__Work instruction__
In the copy of these records, include no pictures and change nothing else.

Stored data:
****************
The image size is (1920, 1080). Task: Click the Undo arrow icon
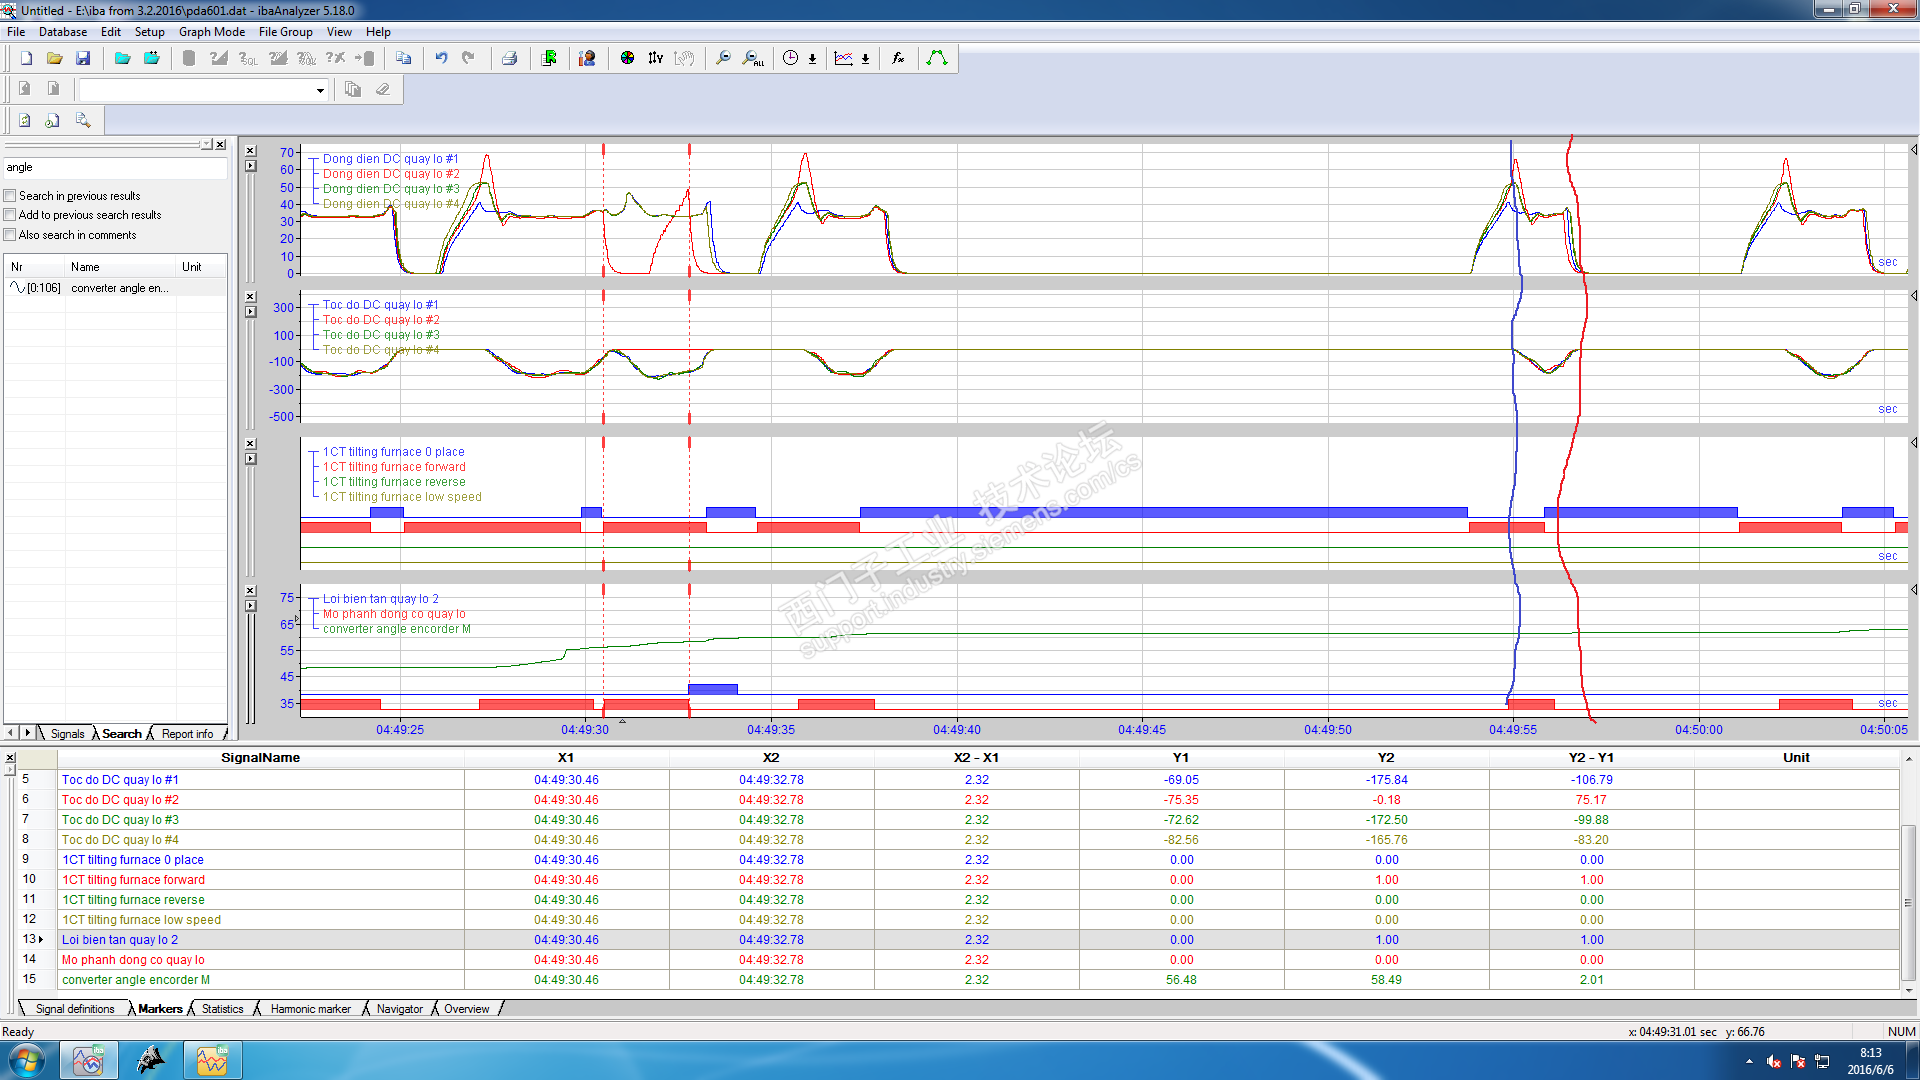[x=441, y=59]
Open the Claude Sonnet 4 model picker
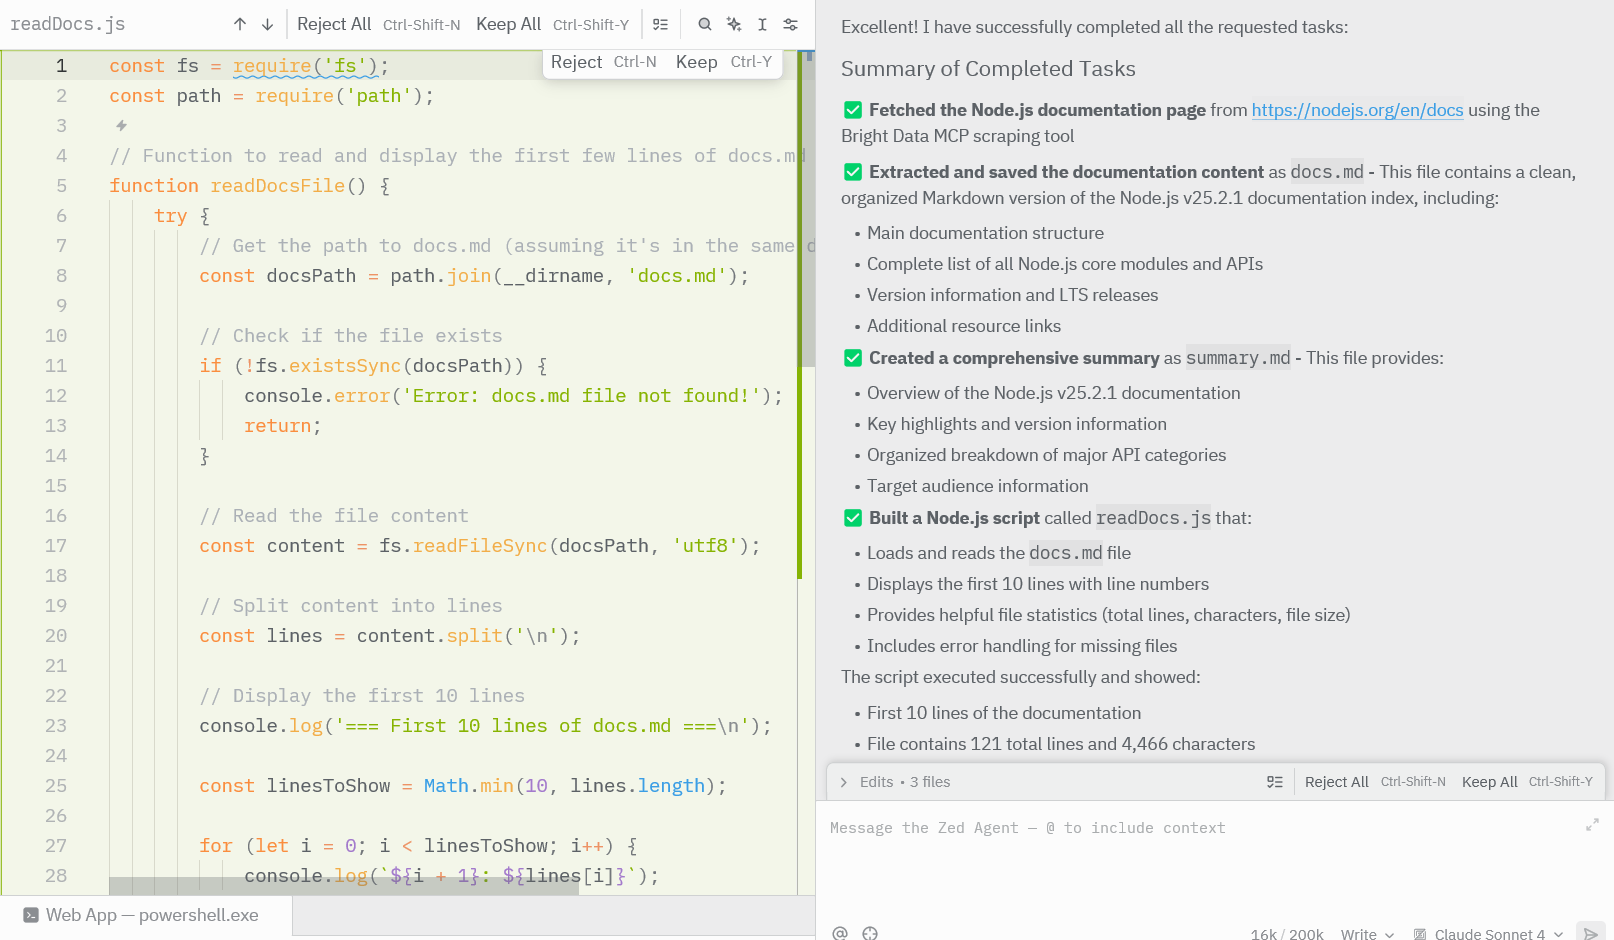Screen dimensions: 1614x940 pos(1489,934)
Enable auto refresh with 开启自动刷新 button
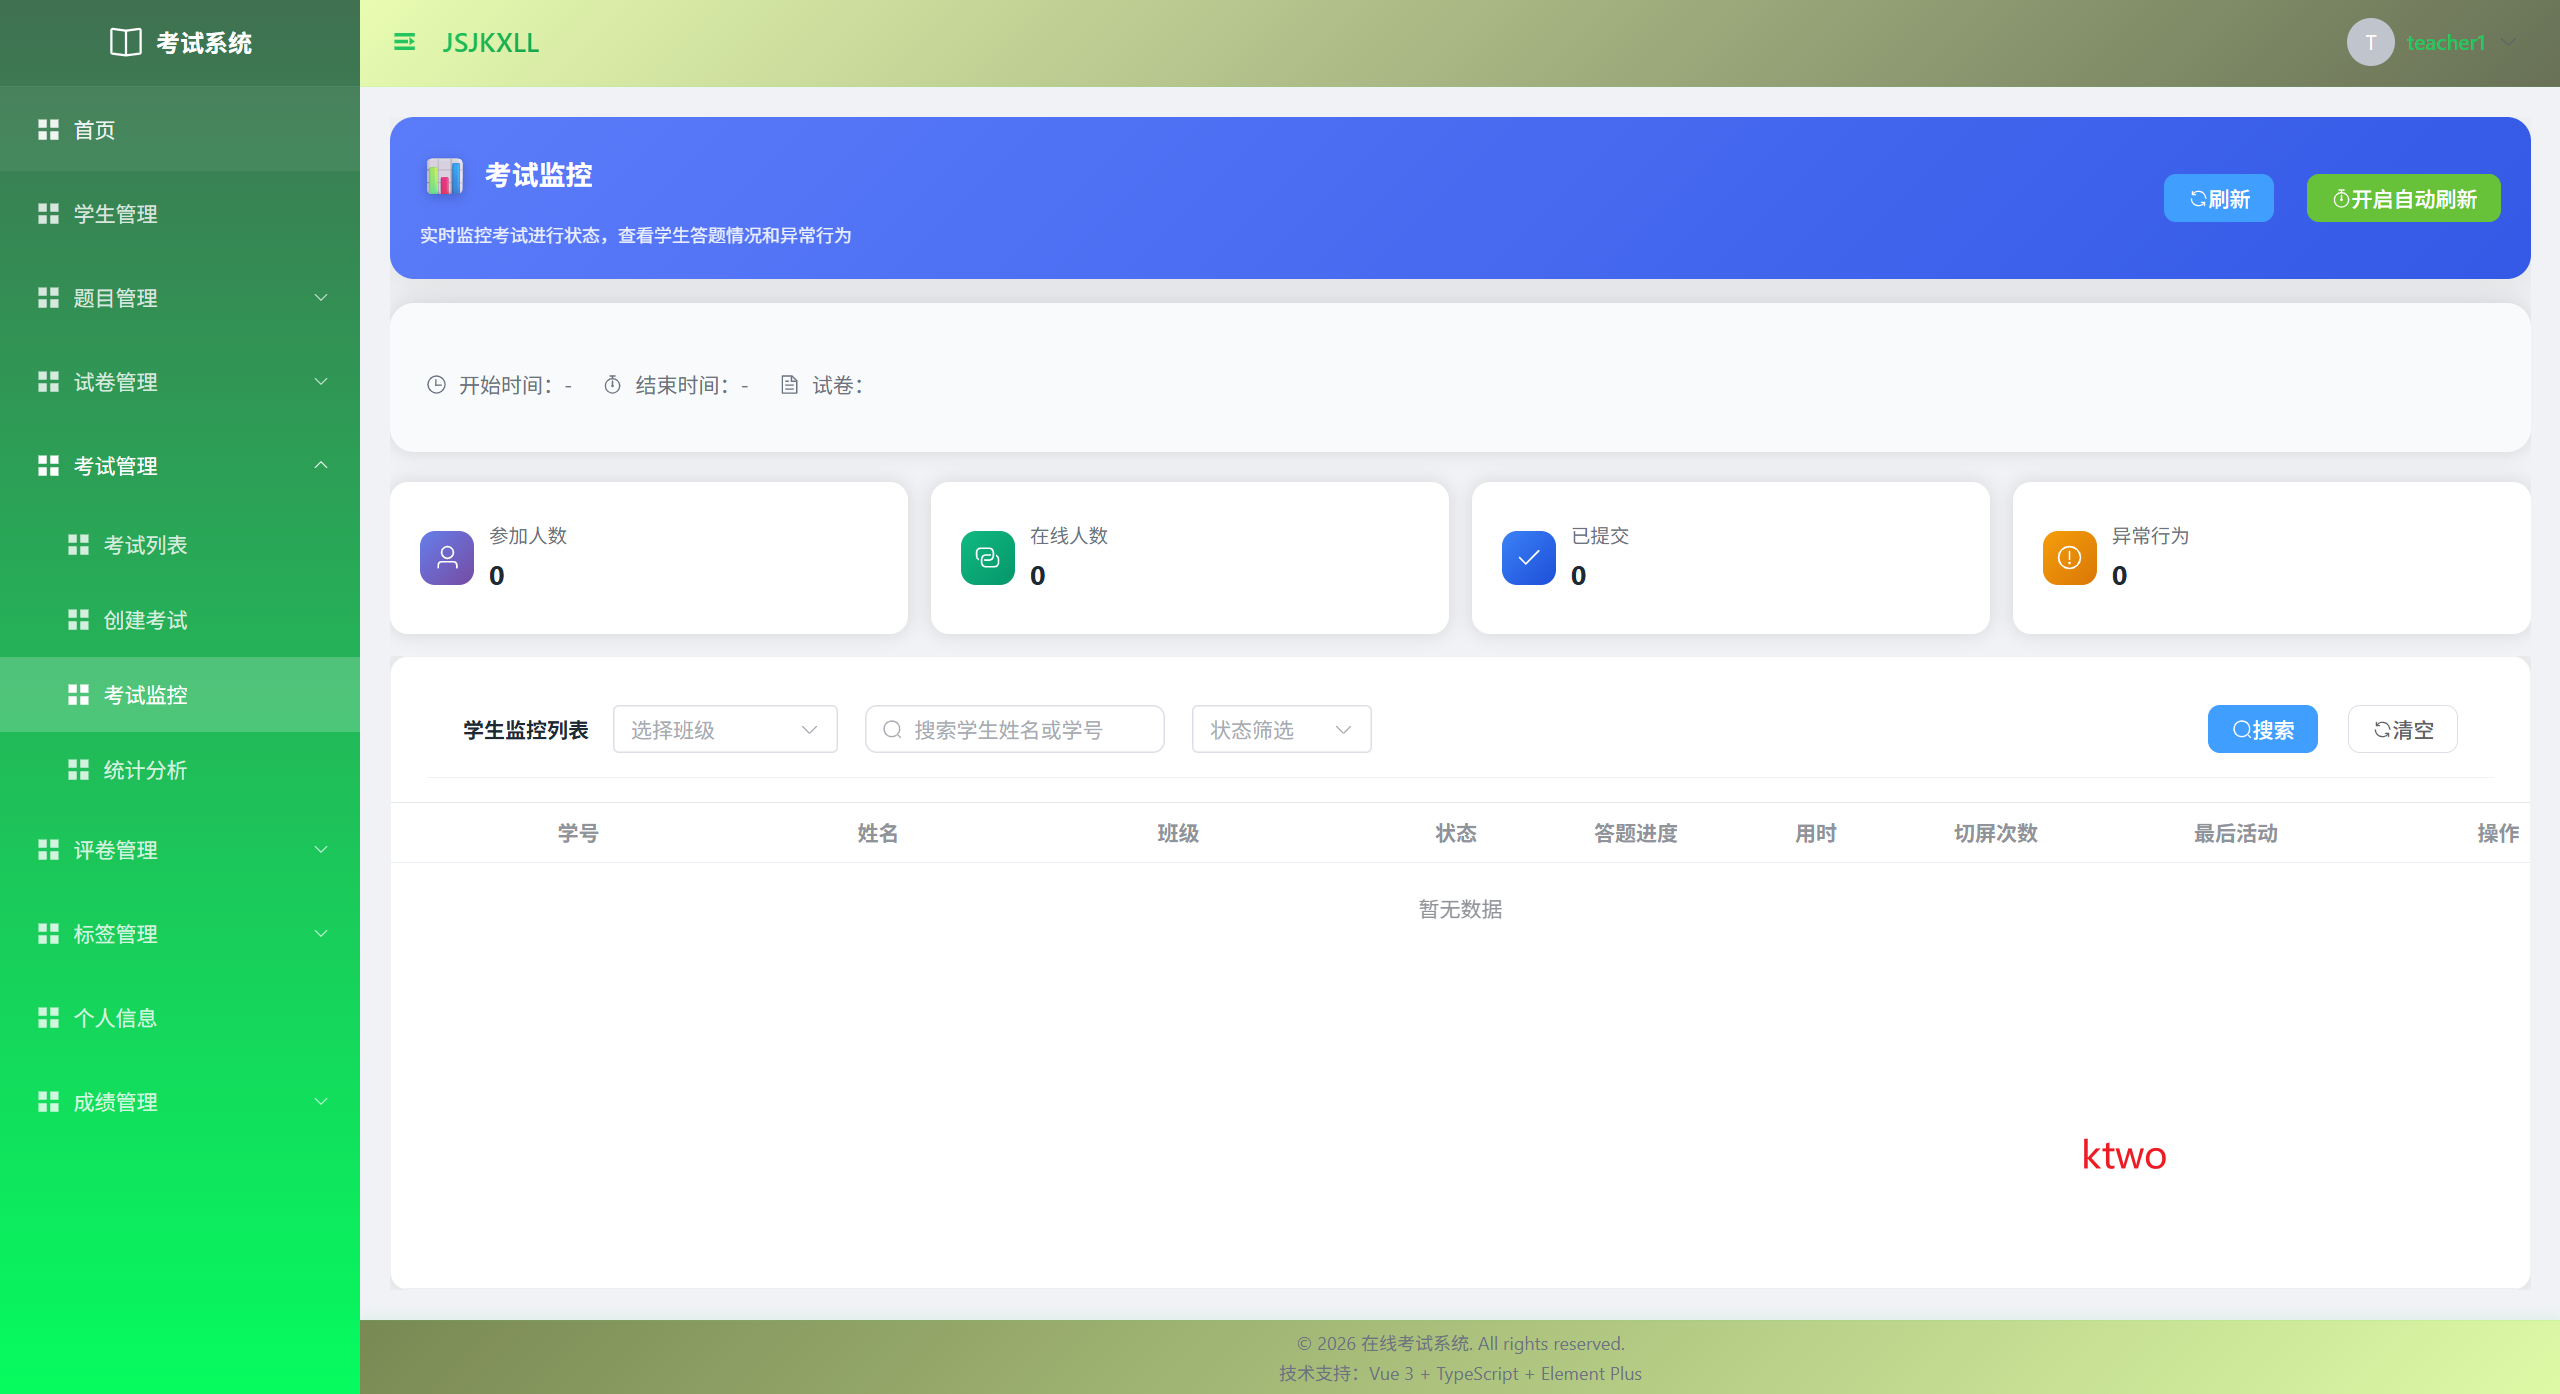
****************
__Answer for this exercise__
The image size is (1920, 1080). Task: Click the Undo arrow icon
[x=441, y=59]
Open the Claude Sonnet 4 model picker
Screen dimensions: 1614x940 pos(1489,934)
Enable auto refresh with 开启自动刷新 button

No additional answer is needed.